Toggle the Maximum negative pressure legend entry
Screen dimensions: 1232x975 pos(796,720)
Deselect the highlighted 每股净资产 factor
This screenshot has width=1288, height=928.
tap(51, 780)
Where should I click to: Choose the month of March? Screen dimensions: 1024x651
---
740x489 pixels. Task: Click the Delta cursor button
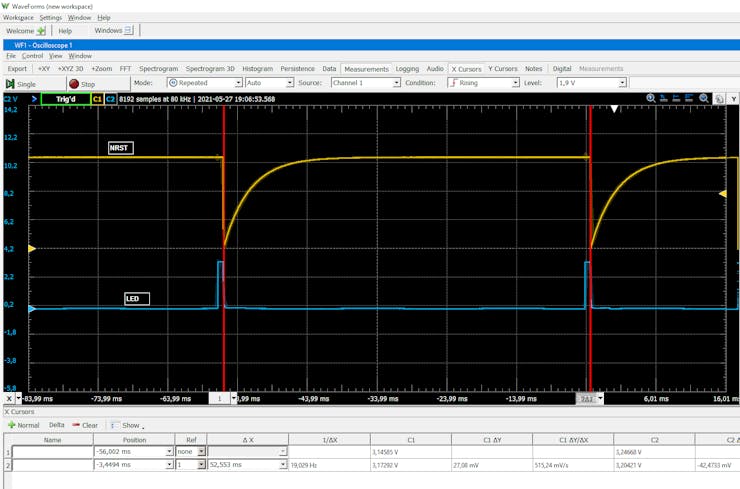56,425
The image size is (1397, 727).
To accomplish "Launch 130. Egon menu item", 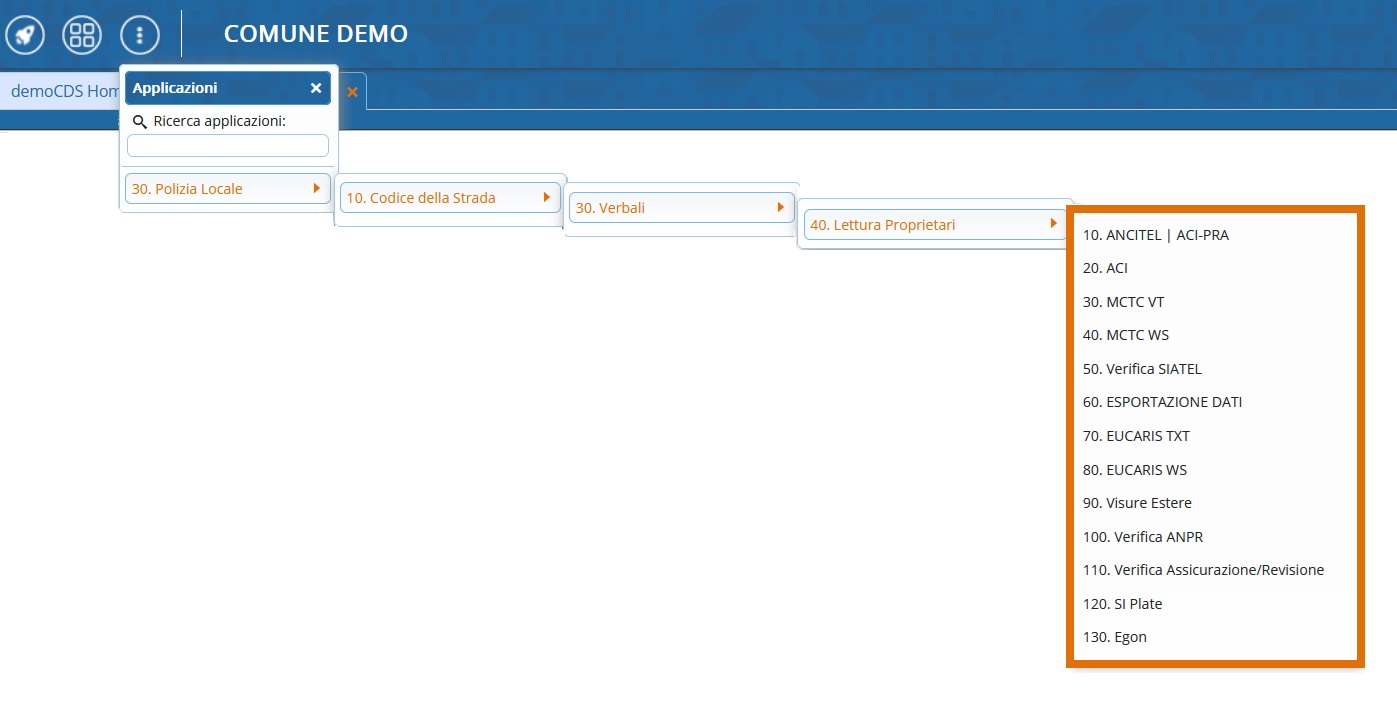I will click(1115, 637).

_Instructions for the task_
Working from the records above, write out verbatim only the lines from the line containing "Toggle the Maximum" through the line containing "Where should I".

_Expected answer_
Toggle the Maximum negative pressure legend entry
Screen dimensions: 1232x975 pos(796,720)
Deselect the highlighted 每股净资产 factor
This screenshot has width=1288, height=928.
tap(51, 780)
Where should I click to: Choose the month of March? Screen dimensions: 1024x651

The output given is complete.